June 19 (UPI) -- Former national security adviser John Bolton has asked a judge to dismiss a lawsuit by the Justice Department that seeks to block his forthcoming memoir that is highly critical of President Donald Trump.
The suit, filed this week, says the book -- The Room Where It Happened: A White House Memoir -- contains classified information and is potentially harmful to U.S. interests. Late Thursday, Bolton attorney Charles Cooper asked the judge to dismiss the legal challenge, saying it's merely an attempt to keep embarrassing facts about Trump's presidency from the public.
The U.S. District Court judge in Washington, D.C., will hold a hearing Friday to hear arguments on the issue, and could prevent the memoir's June 23 release with a temporary restraining order.
"If the First Amendment stands for anything, it is that the government does not have the power to clasp its hand over the mouth of a citizen attempting to speak on a matter of great public import," the filing from Bolton's attorney states.
"It is difficult to conceive of speech that is closer to the core of the First Amendment than speech concerning presidential actions in office, including actions at the heart of the president's impeachment, and it is difficult to conceive of a greater attack on the First Amendment than the suppression of that speech in the service of a re-election campaign. But that, we respectfully submit, is precisely what is happening in this case.

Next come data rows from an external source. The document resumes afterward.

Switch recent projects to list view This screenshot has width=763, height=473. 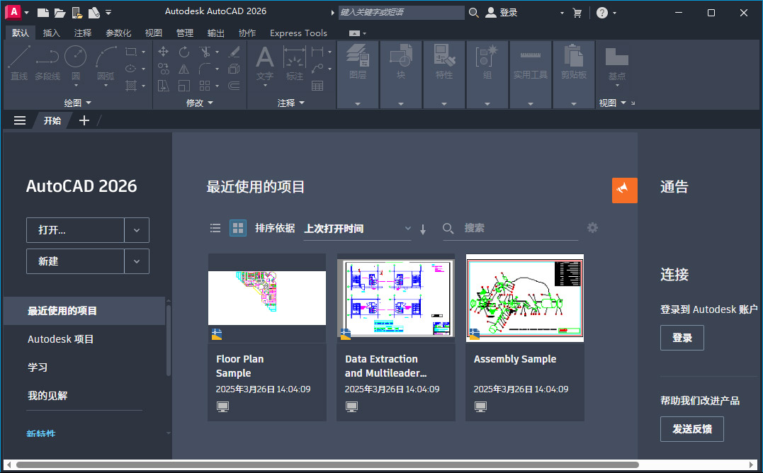coord(215,228)
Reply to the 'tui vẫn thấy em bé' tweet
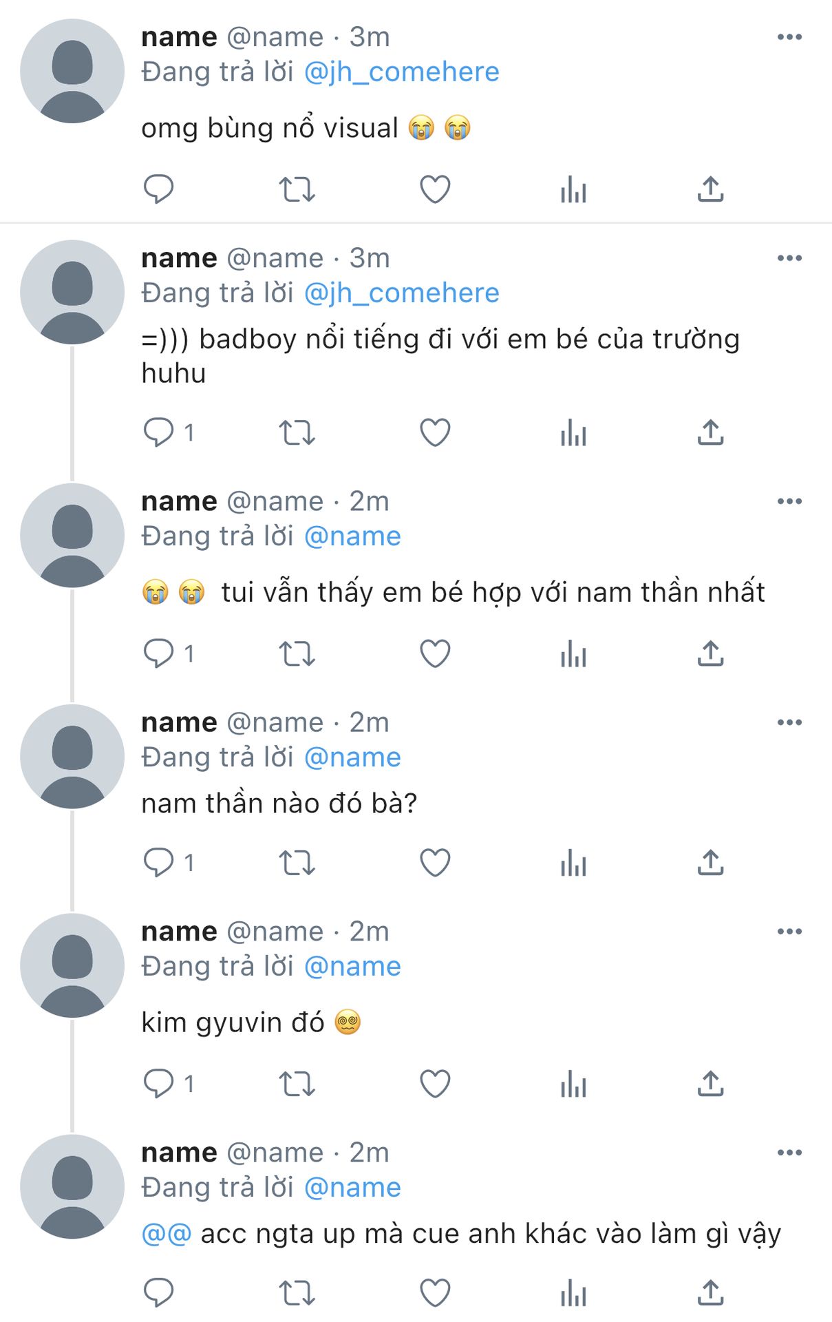Viewport: 832px width, 1322px height. pos(158,653)
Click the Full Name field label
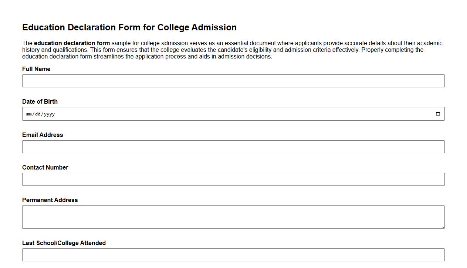 [x=36, y=69]
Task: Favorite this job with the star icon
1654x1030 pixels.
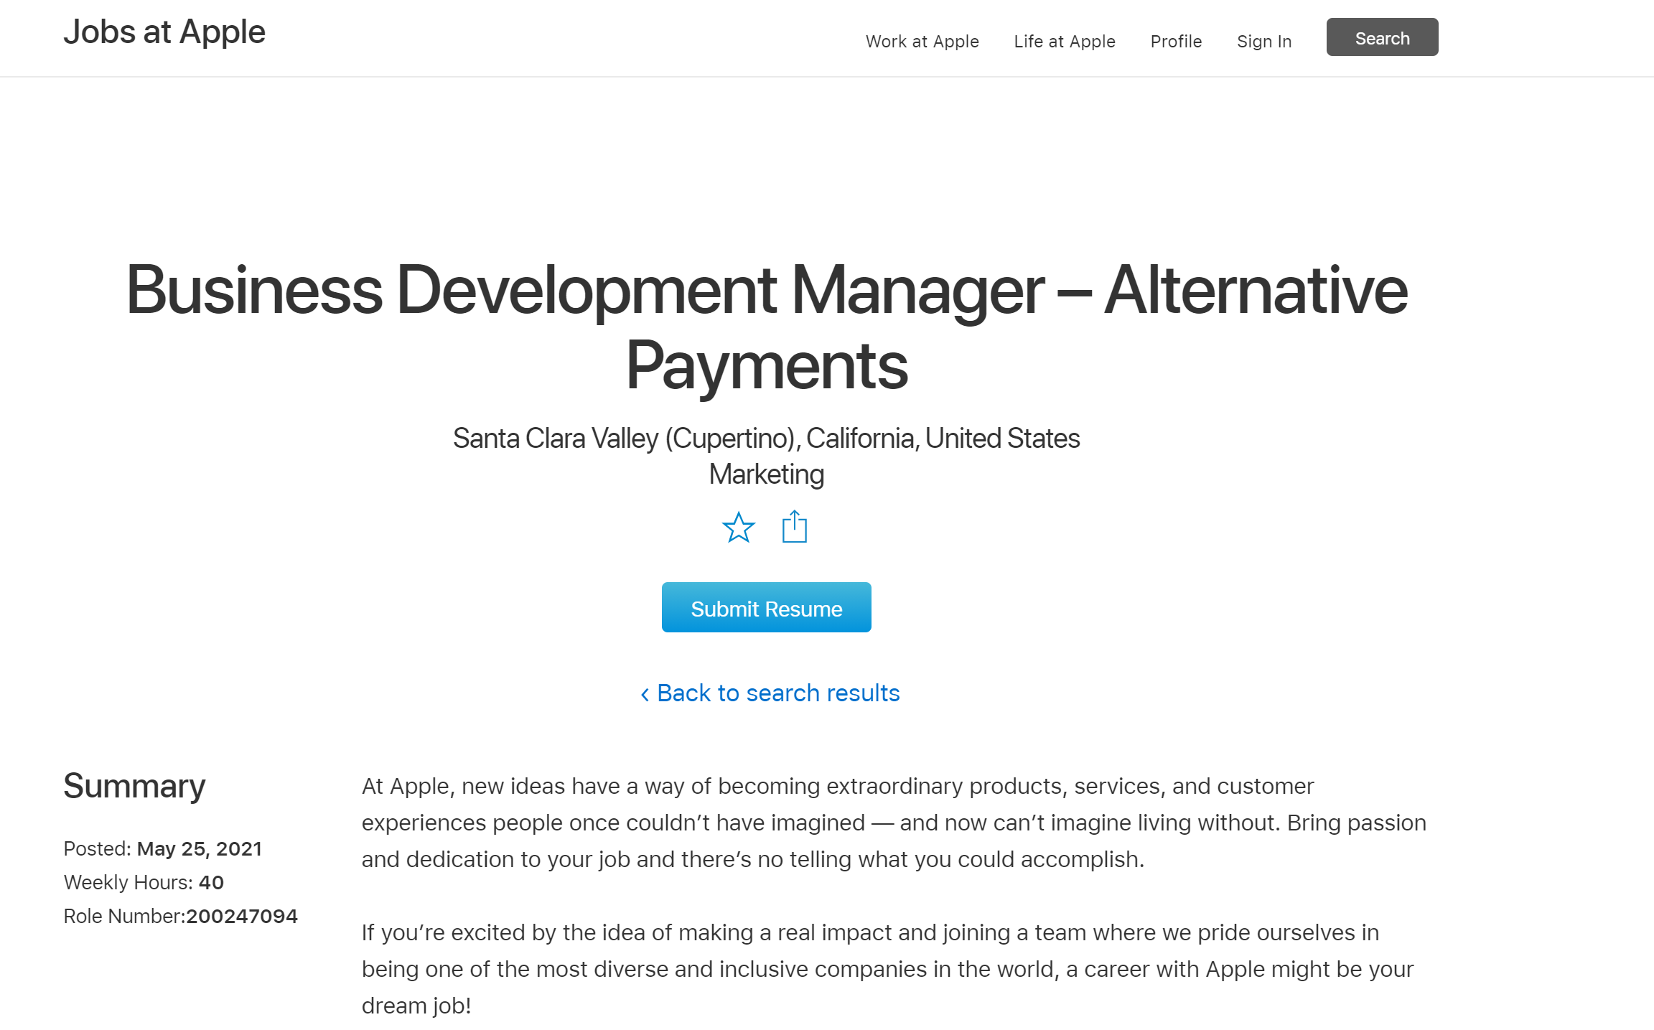Action: 738,528
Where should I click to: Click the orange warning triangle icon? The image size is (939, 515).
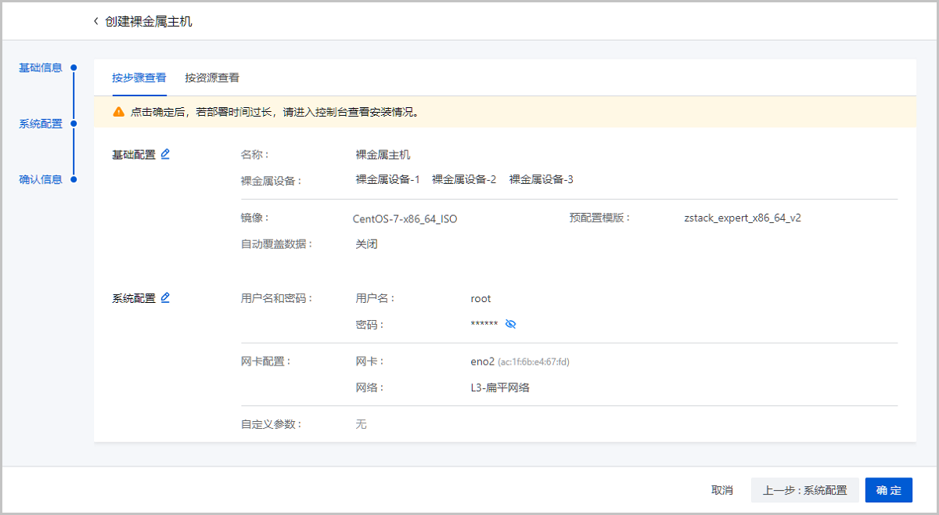coord(118,112)
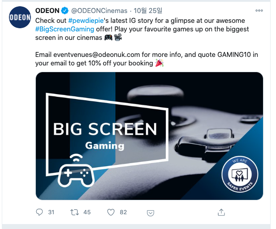Click the like count 82
Screen dimensions: 276x229
(x=123, y=212)
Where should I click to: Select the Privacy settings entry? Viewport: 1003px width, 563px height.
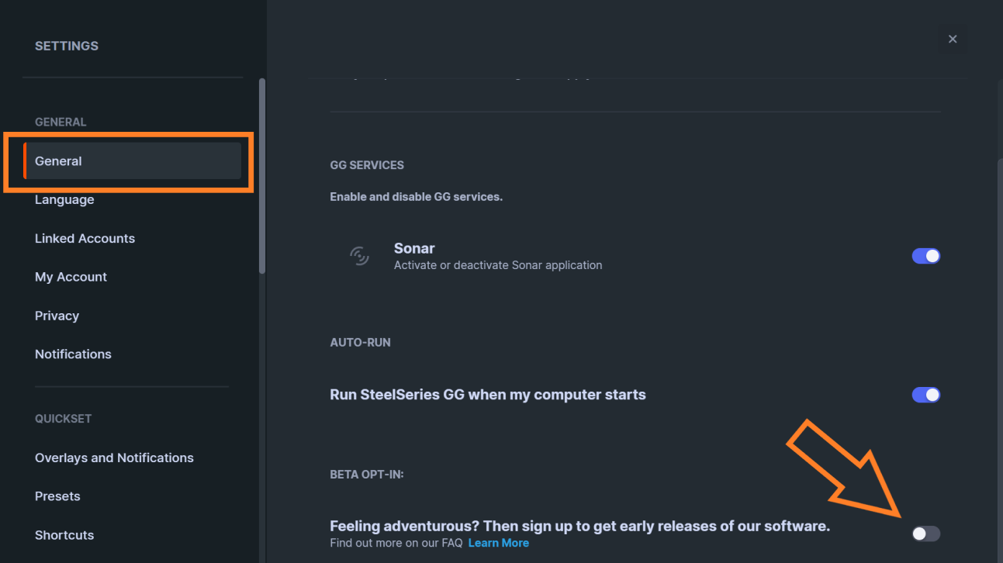(57, 316)
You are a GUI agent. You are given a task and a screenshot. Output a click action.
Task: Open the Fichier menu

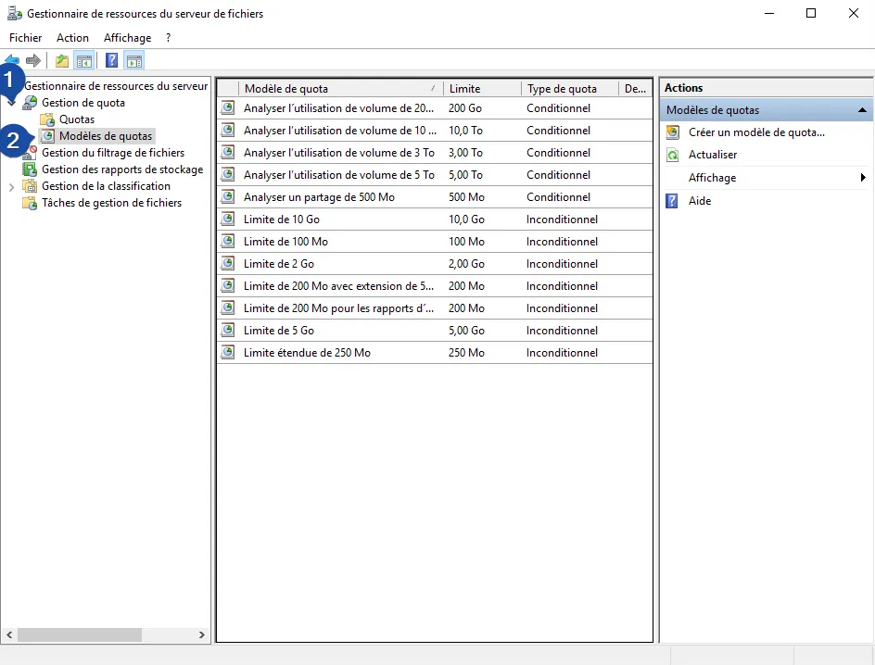click(x=25, y=38)
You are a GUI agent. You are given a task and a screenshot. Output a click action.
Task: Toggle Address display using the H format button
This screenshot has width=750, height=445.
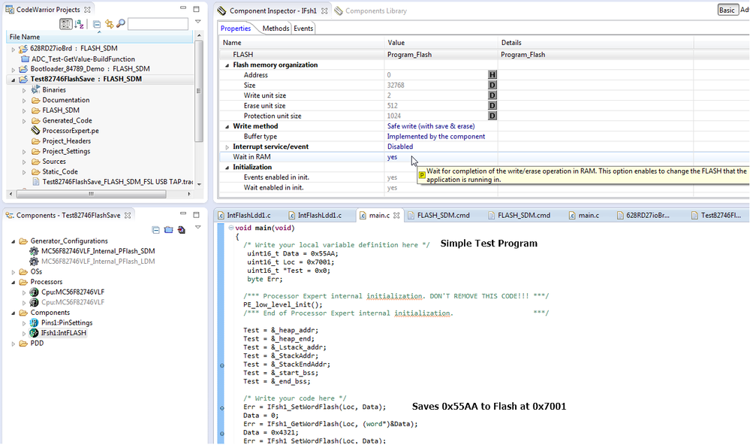tap(492, 74)
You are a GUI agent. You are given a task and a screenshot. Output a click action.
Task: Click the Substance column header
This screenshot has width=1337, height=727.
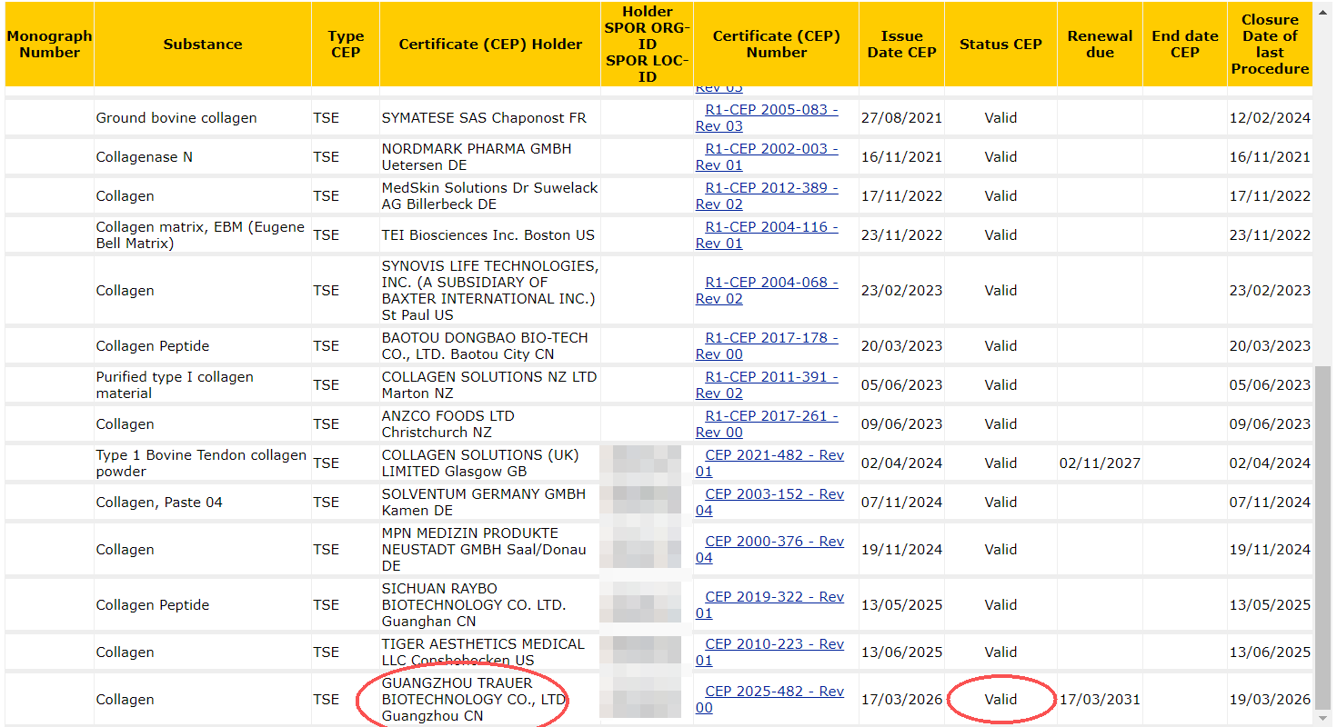point(202,45)
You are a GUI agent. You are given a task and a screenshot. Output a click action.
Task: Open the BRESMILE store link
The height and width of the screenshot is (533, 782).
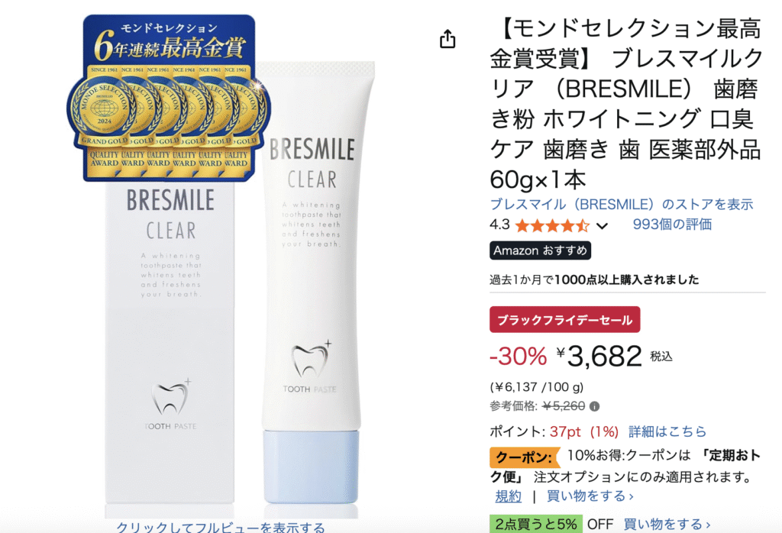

"Prior restraints on political speech strike at the heart of the American constitutional tradition, and for that reason, the Supreme Court has refused to countenance them even where the government has asserted that 'the information to be revealed threatens grave and irreparable injury to the public interest.'"
The filing also says the government suggested numerous redactions to portions of the book that it says contains sensitive information.
"The government's redactions are extensive and sweeping, apparently eliminating passages describing or recounting a significant majority of the president's conversations with his advisors and with foreign leaders," it states. "The government also deleted numerous passages portraying President Trump in an unflattering light."
In an interview with ABC News that will air Sunday, Bolton said Trump is unfit for the presidency and accused the president of acting primarily in the interests of his re-election.